> [Text excerpt]:
= Beginning of Section =

The US death rate rose last year for the first time in a decade, a rare increase that was driven in part by more people dying from drug overdoses, alcoholism and suicide, newly released government figures show.
The overall death rate rose to nearly 730 deaths per 100,000 people in 2015, from about 723 per 100,000 in 2014, the National Center for Health Statistics (NCHS) reported Thursday.
“It’s an uptick in mortality and that doesn’t usually happen, so it’s significant,” said Robert Anderson, the chief of mortality statistics at the NCHS, part of the Centers for Disease Control and Prevention (CDC).
“But the question is, what does it mean? We really need more data to know. If we start looking at 2016 and we see another rise, we’ll be a lot more concerned,” he said.
The death rate for suicide for the 12-month period ending with the third quarter of 2015 was 13.6 per 100,000, higher than 13.2 per 100,000 for the same period of 2014, the NCHS report said.
Last month, the CDC reported that suicide rates went up in 2014 and had risen by 24 percent since 1999, to 13 suicides for every 100,000 people.
Gun deaths also went up, from 10.5 per 100,000 in 2014 to 11.2 in 2015.

= End of Section =

> [Dataset content]:
= Beginning of Section =

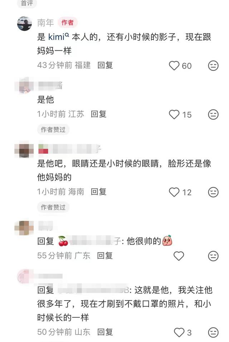Open the kimi search keyword link
229x342 pixels.
[59, 37]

= End of Section =

> [What to work on]:
[1] Extract the part of the article on the US death rate starting at "The overall death" and ending at "NCHS report said.".
[2] Extend the article on the rising US death rate, continuing after its last sentence.
The material has no connection to the article on the US death rate.

> [Per-task outputs]:
[1]
The overall death rate rose to nearly 730 deaths per 100,000 people in 2015, from about 723 per 100,000 in 2014, the National Center for Health Statistics (NCHS) reported Thursday.
“It’s an uptick in mortality and that doesn’t usually happen, so it’s significant,” said Robert Anderson, the chief of mortality statistics at the NCHS, part of the Centers for Disease Control and Prevention (CDC).
“But the question is, what does it mean? We really need more data to know. If we start looking at 2016 and we see another rise, we’ll be a lot more concerned,” he said.
The death rate for suicide for the 12-month period ending with the third quarter of 2015 was 13.6 per 100,000, higher than 13.2 per 100,000 for the same period of 2014, the NCHS report said.

[2]
The same was true for drug overdoses. The death rate for overdoses rose to 15.2 per 100,000 in 2015, compared with 14.1 in the same quarter of 2014.
The finding seems to fit the broader pattern of rising mortality among working-class whites. Last year, a paper by Princeton University researchers documented rising death rates among middle-age white Americans, particularly those with no more than a high school education.
“We are not accustomed to seeing death rates increase on a national scale,” said Andrew Fenelon, a researcher at the CDC who did not work on the paper. “We’ve seen increases in mortality for some groups, but it is quite rare to see it for the whole population.”
The report comes as the US birth rate declined last year, a sign of continuing pressure on the country’s population growth. There were 3.98 million births in the US in 2015, down 0.3 percent from 2014.